私の、このところの「気がかり」は子どものことなので。
友人でなくてもフォーカシングできるけど、…多分、詳しい事情は説明しないままで、と思う。
友人には今更詳しい説明なしで始めた。
リソースとなる、プラスの過去イメージは、子どもがひらがなを覚えたてのころにくれた手紙。

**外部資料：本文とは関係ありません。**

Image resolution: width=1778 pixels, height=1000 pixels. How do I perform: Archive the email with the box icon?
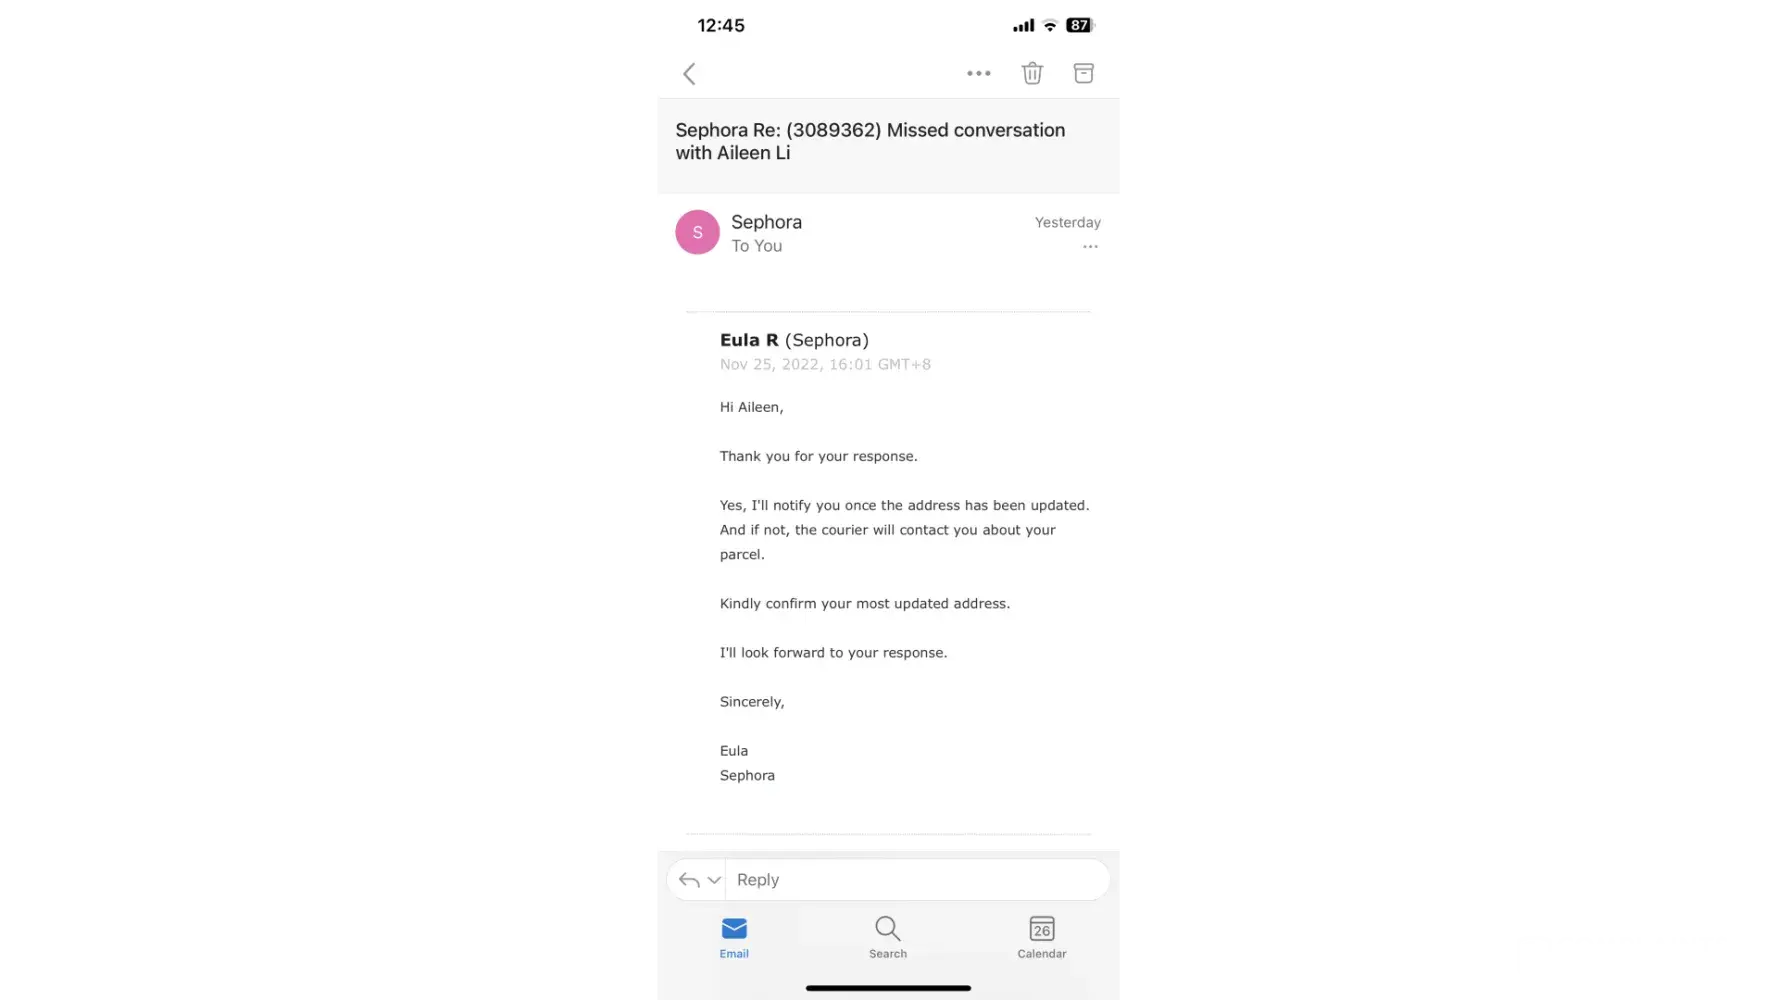click(x=1083, y=73)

「まま、だいすき。ままと○○ちゃんは、ずーといっしょだよ。」
大事に保存してあるはず、だけど。…どこにしまい込んだか、分からなくなっているけど。
字の形、までもまざまざと思い出せる。
暖かい気持ちになる。
けれど、一方で、それは過去のあの子でしょ? という気持ちも湧き起こる。
今はそんなあの子はどこにもいない、と。
私の内(なか)で葛藤が起こる。
しばらくして…それでもいいか、という気持ちになる。
それでも…かつて私を暖かい気持ちにしてくれて、そして今も思い出すだけで暖かい気持ちにさせてくれるなら。
それだけで充分じゃない? と思い始める。
そうだ。それだけで充分なんだ。
ありがとう。と思う。
それを味わって、私のカイロス・フォーカシングは終わりました。
葛藤が生じたけど、しかし、プラスの過去イメージの力の方が大きかった。
それで、フェルトシフトが起こった。
これが、プラスの過去イメージの力が弱い場合、どうだろう?
…この辺りは、とても慎重に進めていかないといけないのかもしれない。
その時は、自分のフェルトシフトの余韻に浸っていて気がつかなかったけれど、今、振り返ってみて、そう感じました。
次回、星加さんにお会いすることがあれば、聞いてみようと思います。
画像は潮岬近くの高塚の森。鬱蒼とした木々の間からでも、かすかに、でも確実に届く日の光があれば、生きていけるのだと思います。